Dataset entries
= Beginning of Section =

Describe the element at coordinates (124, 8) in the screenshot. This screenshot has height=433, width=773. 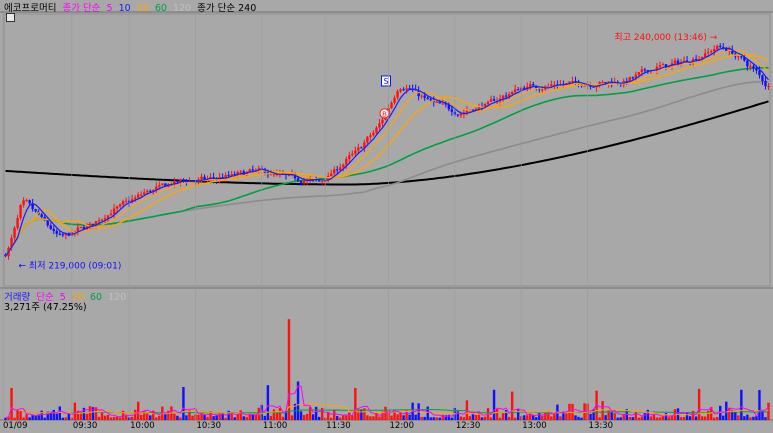
I see `ma10-period: 10` at that location.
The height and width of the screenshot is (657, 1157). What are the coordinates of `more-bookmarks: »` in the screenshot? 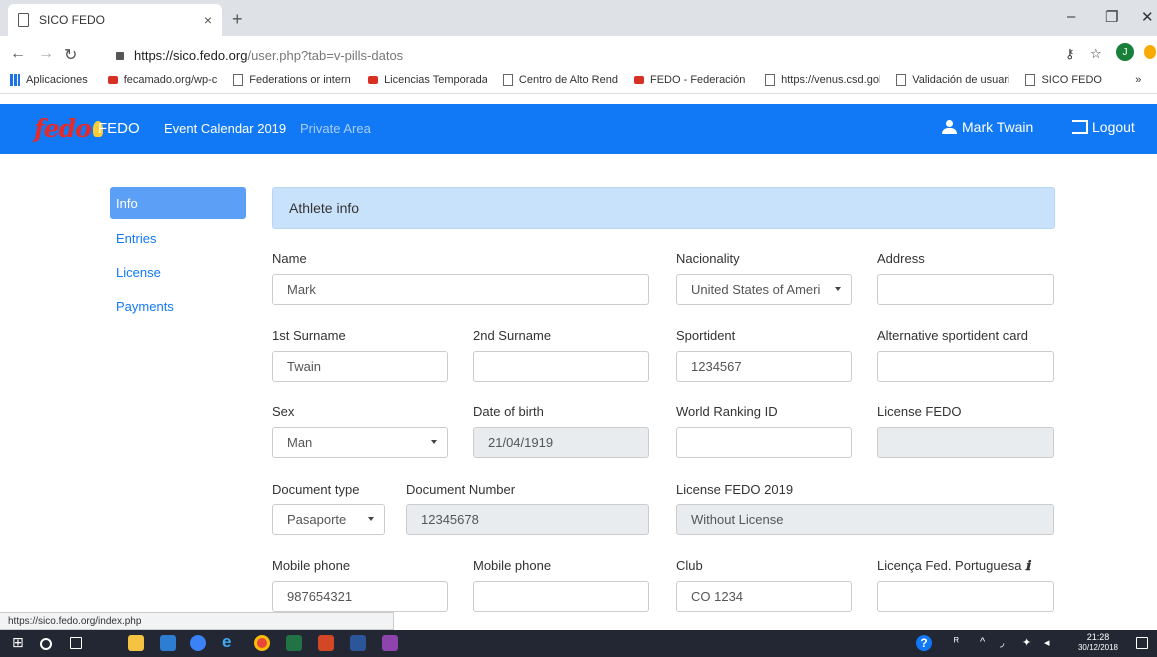 It's located at (1138, 80).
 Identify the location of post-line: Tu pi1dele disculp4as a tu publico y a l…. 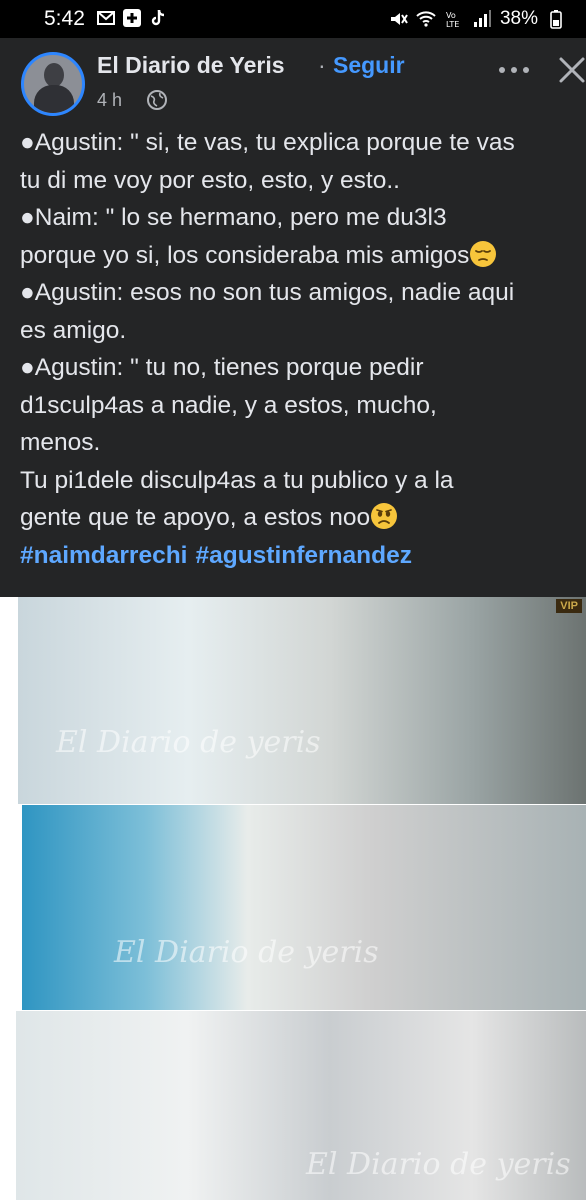
(237, 480).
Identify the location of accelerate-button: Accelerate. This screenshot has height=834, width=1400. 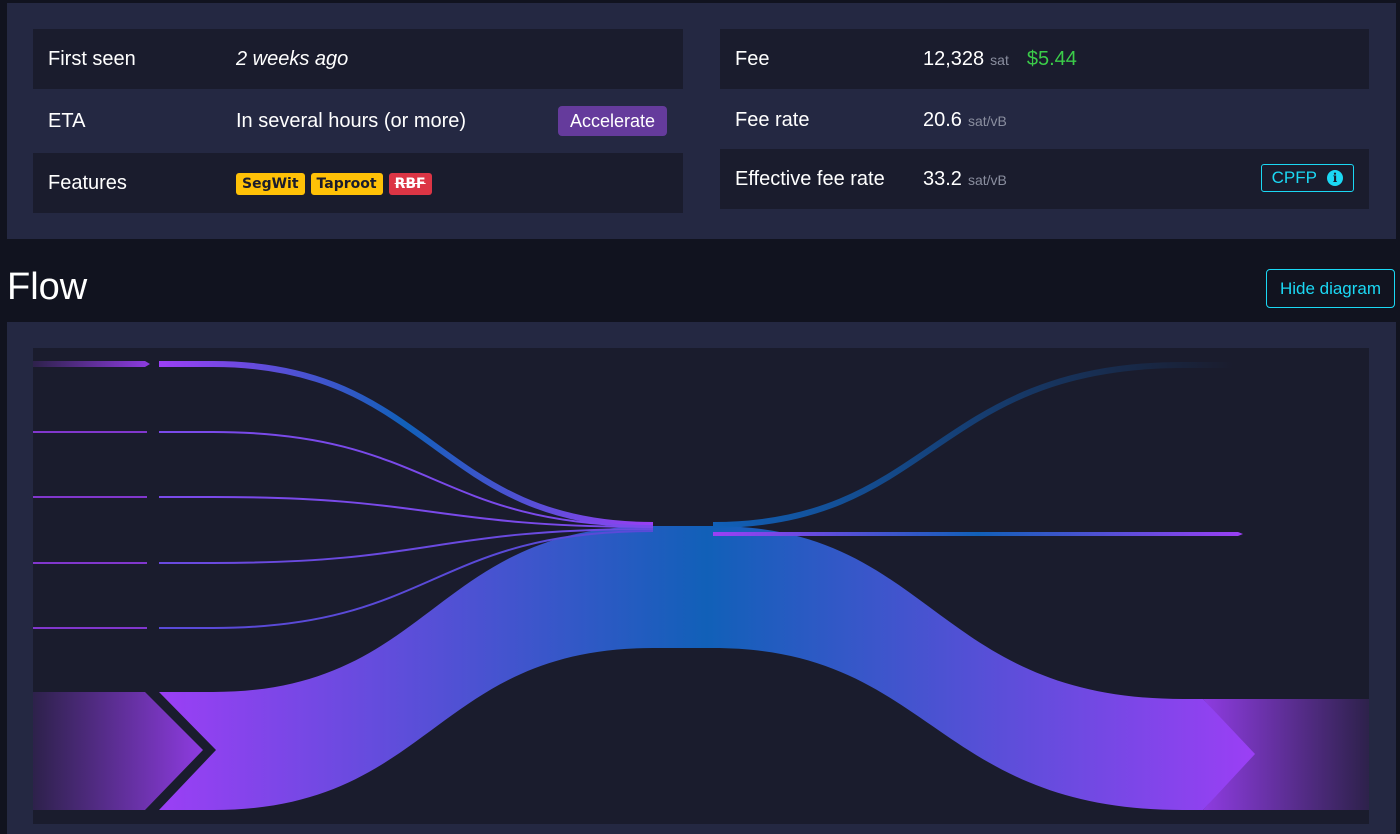
(612, 121).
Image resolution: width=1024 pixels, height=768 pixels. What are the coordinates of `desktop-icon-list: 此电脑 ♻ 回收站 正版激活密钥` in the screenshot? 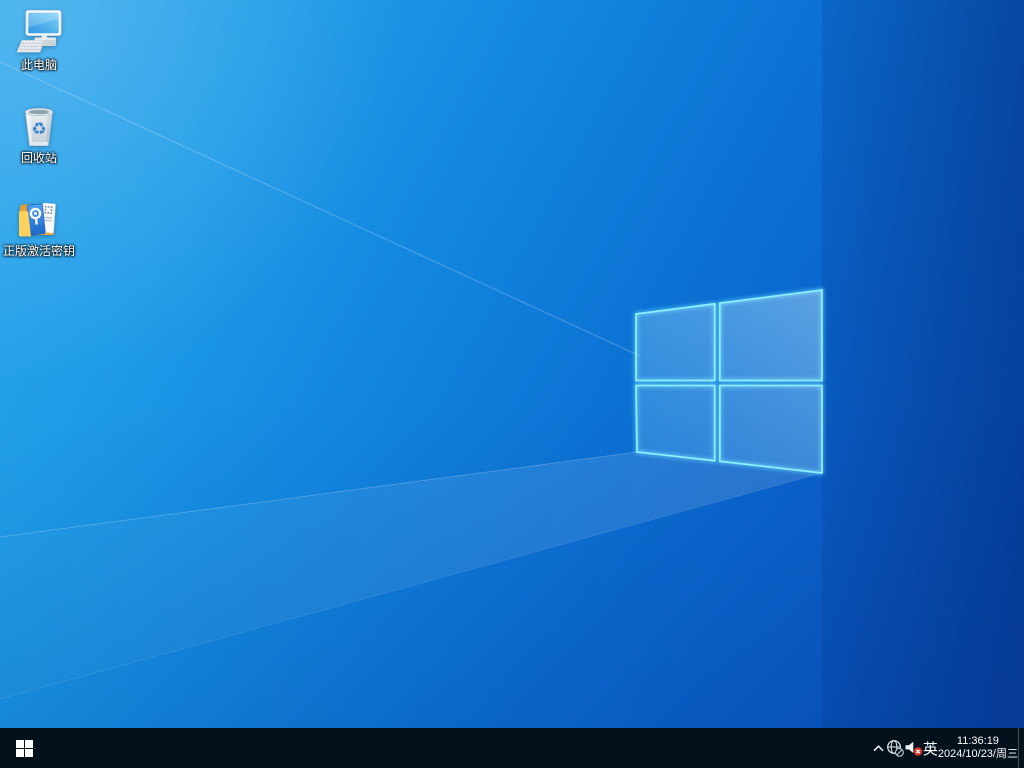 It's located at (39, 133).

= End of Section =

- **Exercise description**: Rewrite the stretch from the start of the rows through the line containing "at that location.", changing "coordinates" to "position" and leaving everything else as it is. Please omit the pictures from your answer.

- **Task solution**:
Describe the element at position (124, 8) in the screenshot. This screenshot has height=433, width=773. 
I see `ma10-period: 10` at that location.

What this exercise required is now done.